→ Extract
"""
# Wheel question



## NISMO-CONVERT (Jun 21, 2002)

To save my nice 17" wheels I am going to run some crappier wheels for the winter, and possibly autocross events. What is the lug pattern on the Spec V? (4X?) Also, will 15" rims fit over the brakes fine? I have heard 1st gen Altima rims will work...True? 

TIA 

-Jason


----------



## stealthb14 (Apr 30, 2002)

It is true that the first generation Alti Steelies work fine. I'm not sure of the lug pattern on the spec. I'll find out and get back to you on that, but anyways, welcome to the family.

-Sam


----------



## BlackoutSpecV (May 8, 2002)

4x114.3


----------



## NISMO-CONVERT (Jun 21, 2002)

*NICE*

THX GUYS! I am gonna swap rims with my dad soon and see how they look. He has a 97 Altima with the factory 15" 5 star alloys. Plus he has been buggin me to swap the 17's on his Alti just for giggles.
"""
→ Material for this task
"""
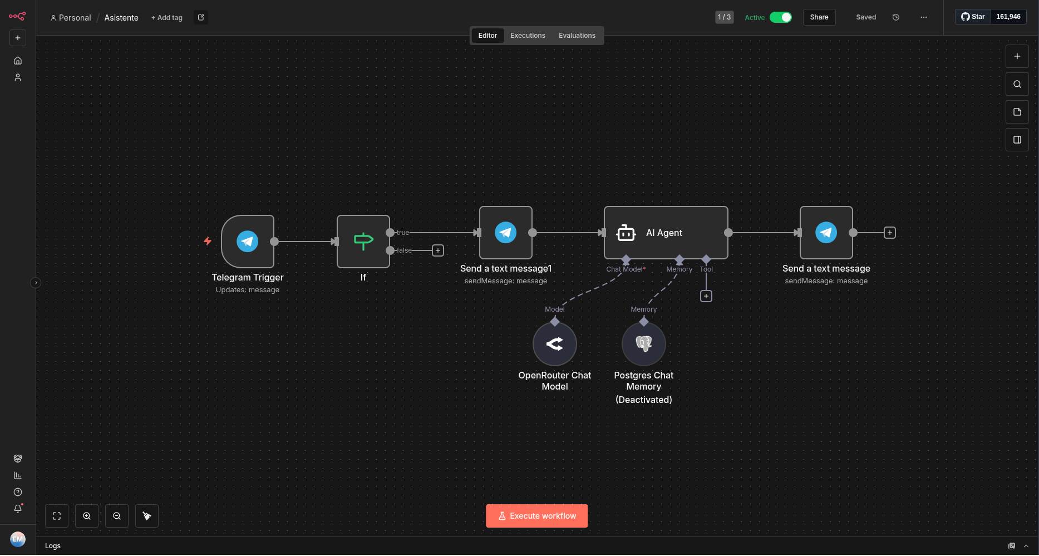Click the zoom in canvas icon
The width and height of the screenshot is (1039, 556).
[87, 516]
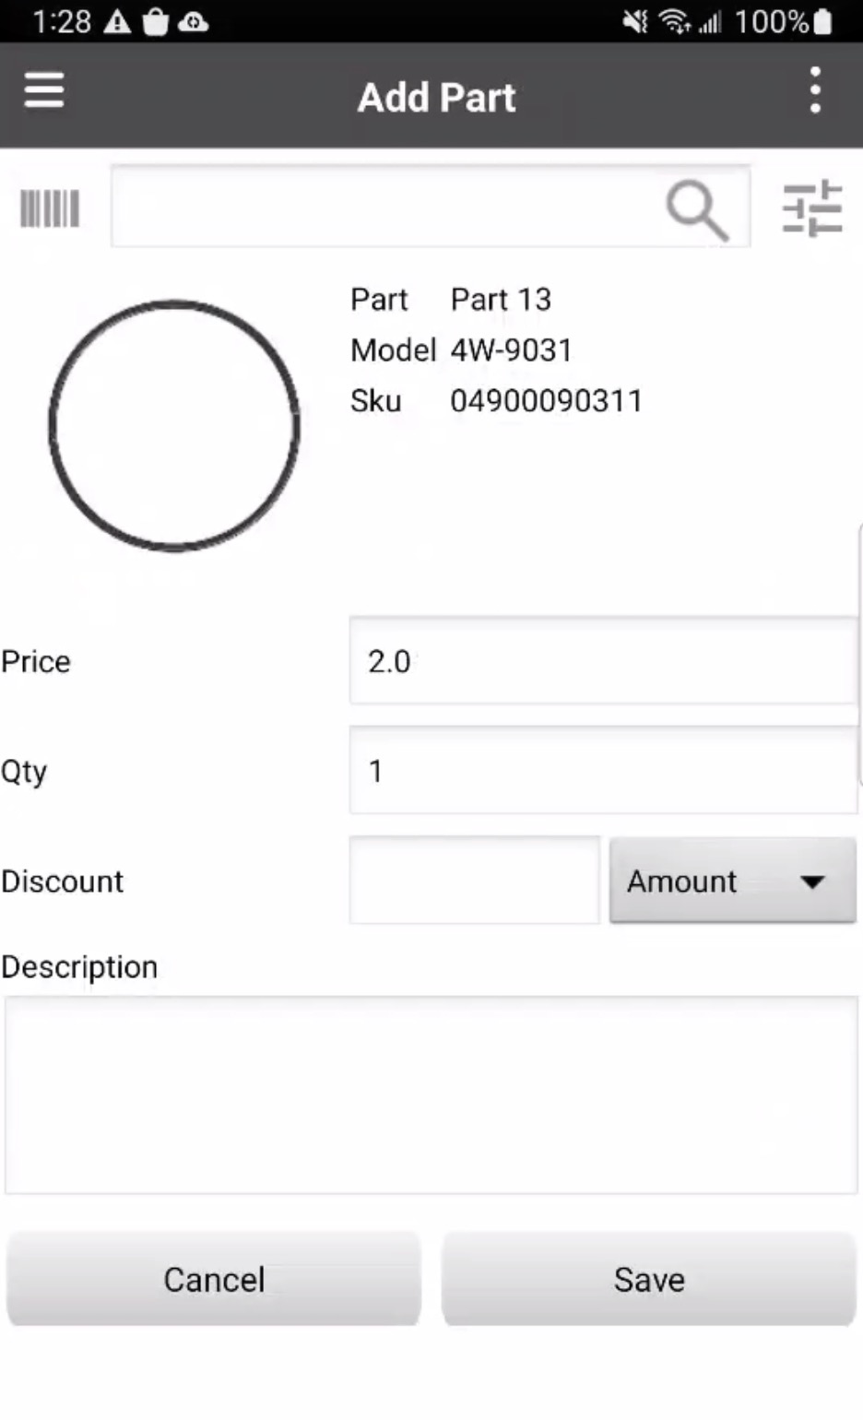The height and width of the screenshot is (1420, 863).
Task: Expand the Amount discount type dropdown
Action: click(x=732, y=881)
"""
→ Complete the following
1. Reproduce the listing word for word, omitting the pictures.
2. Pick up the forum thread about winter wheels and lug patterns and carry it on from its final post.
The forum thread about wheels and the listing are unrelated to each other.

→ Responses
1.
Click the zoom in canvas icon
The width and height of the screenshot is (1039, 556).
[87, 516]
The height and width of the screenshot is (1420, 863).
Task: Expand the Amount discount type dropdown
Action: click(x=732, y=881)

2.
----------



## PatScottAKA99XE (Apr 30, 2002)

This does no belong in this section. LOL 
J, we here got rules to follow. Do a board search on "nazi" or "nazis". Us moderaters are gonna have a fun time with you. LOL Muhahaha


----------



## NISMO-CONVERT (Jun 21, 2002)

*ZIG HAIL*

P, Easy on the newbie! Don't make me come down to NH and kick your butt! ( Don't mess with the tattood white boy with the bald head.... J/K ) Regardless, I am loving the new ride..almost 90 miles in 24 hours since purchase.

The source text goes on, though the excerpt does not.